But as Charlie turns the corner, he runs into the very man who has insinuated himself into all the other celebrations (though Charlie, not being media-savvy, doesn't know this). The man introduces himself as Arthur Slugworth and offers Charlie 10,000 stock certificates if he will quietly abstract from the factory a secret prototype recipe of an Everlasting Gobstopper formula.
Charlie rushes the rest of the way home and announces his find. Grandpa Joe reads the ticket's terms which says the tour is October first, which is the next day. Under them, the holder may bring one adult family member as a chaperone. Charlie selects Grandpa Joe, who happily agrees and manages to get out of bed for the first time in 20 years.

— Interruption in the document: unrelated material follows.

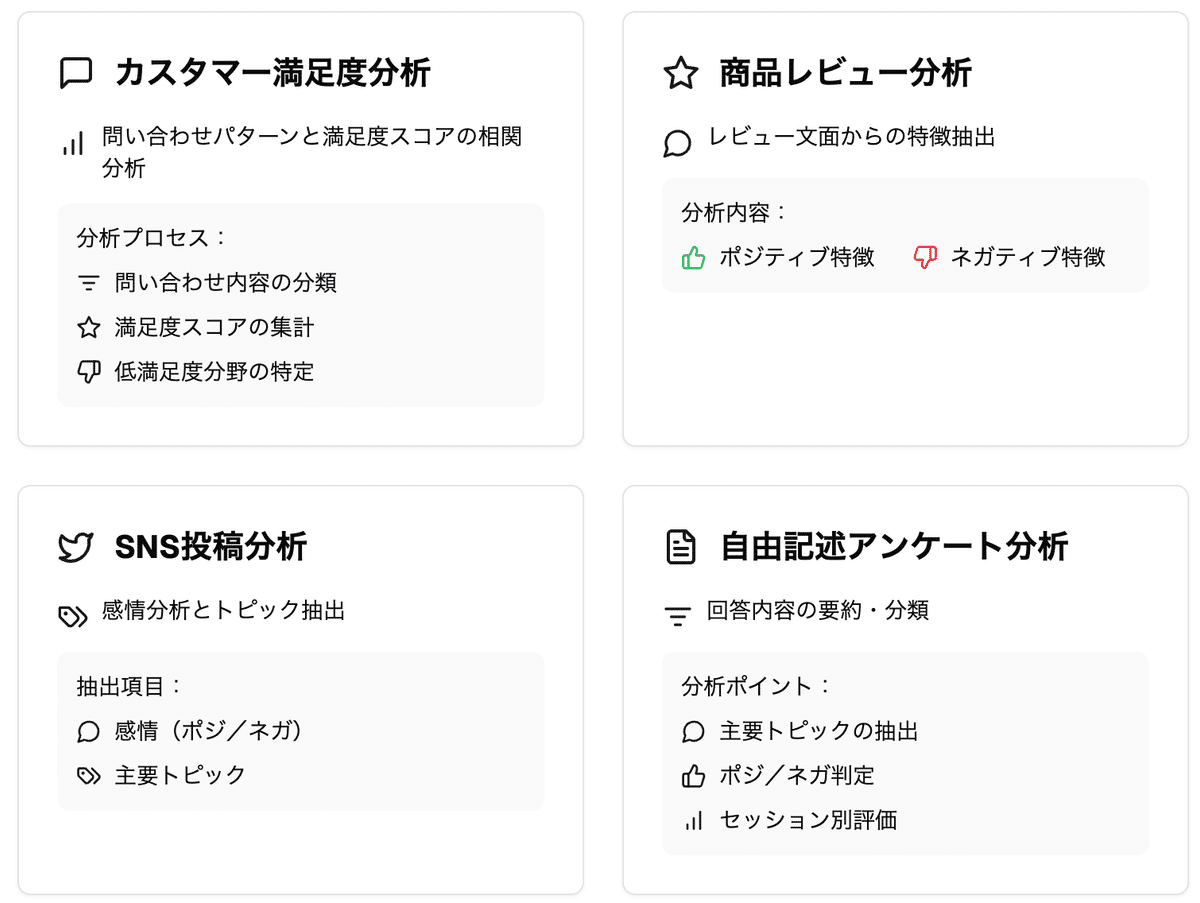Select the SNS投稿分析 heading

click(211, 547)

The next morning, the town puts on a celebration, with a band, to see the opening of the factory doors. Promptly at ten o'clock, the door opens. Out walks Willy Wonka, leaning heavily on a cane, and follows a pathway on the pavement. He gets to the end of the path, and leaves the cane behind, stuck into the ground. And then he leans over, and is about to fall...and finishes with a somersault, setting the entrance sets for the adventure that follows.
He calls all the ticket holders to step forward. Verruca Salt insists on going in first, though hers was the second ticket. Neither of the other kids care about which order they go in though. The kids introduce themselves and Wonka greets them, the other four kids parents, (for the girls, their fathers, for Augustus and Mike, their mothers), and Grandpa Joe.

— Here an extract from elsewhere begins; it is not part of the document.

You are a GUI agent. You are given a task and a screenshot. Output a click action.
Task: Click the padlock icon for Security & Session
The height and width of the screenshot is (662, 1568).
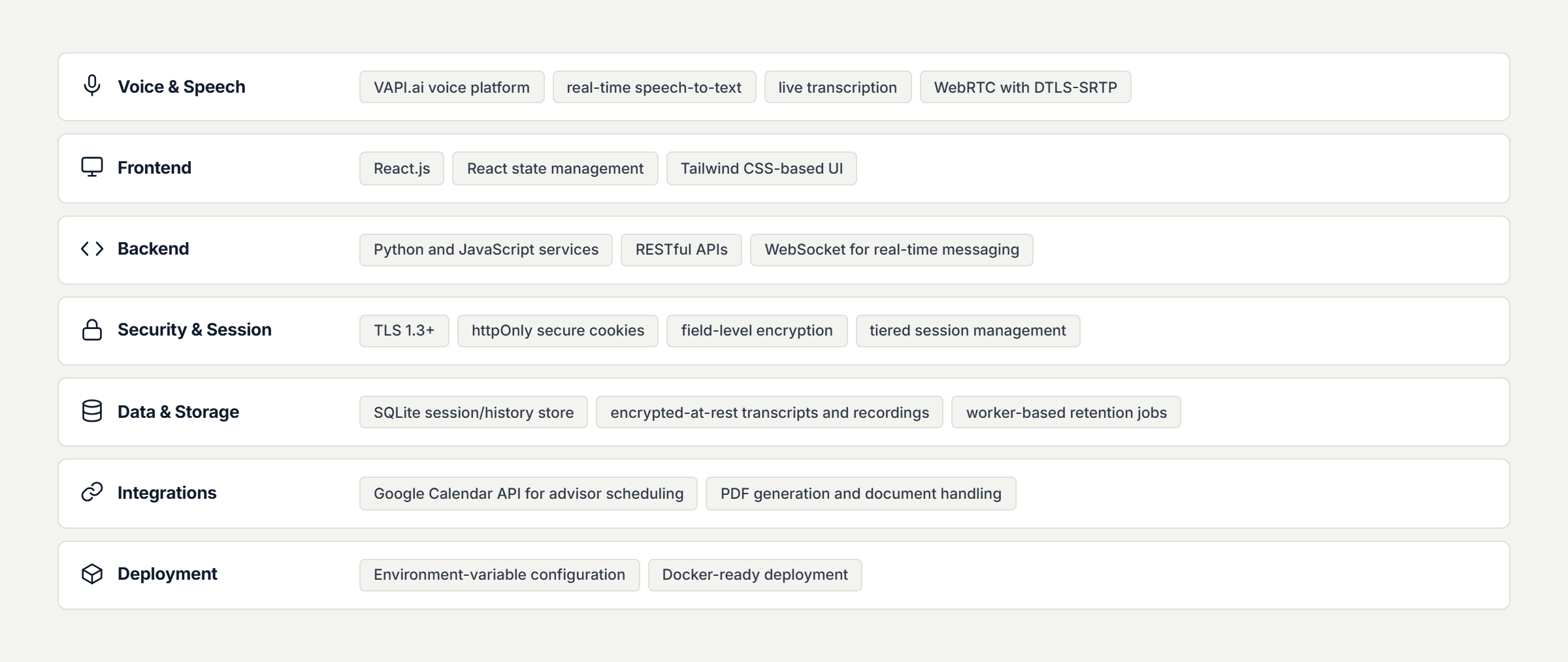[92, 330]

Wonka leads them all inside, where first he asks the kids to sign a contract with print that starts out large and ends in being very small.

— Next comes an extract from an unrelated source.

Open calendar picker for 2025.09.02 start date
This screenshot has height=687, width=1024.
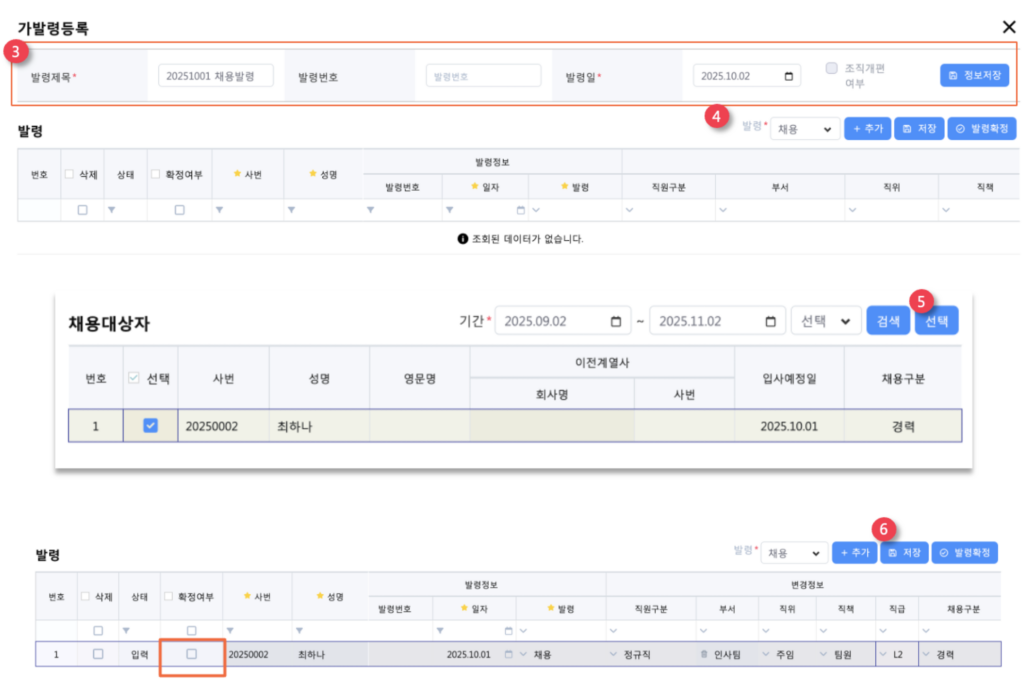[615, 322]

After the kids have all signed the contract, the tour begins. The first stop is the chocolate room, which includes a candy land with a river of chocolate and other sweets. The visitors meet Wonka's workers, short dwarfish men with orange skin and green hair known as Oompa-Loompas, who Wonka transported to work and live at the factory from their country of Loompaland, which is revealed to be a terrible monstrous jungle country.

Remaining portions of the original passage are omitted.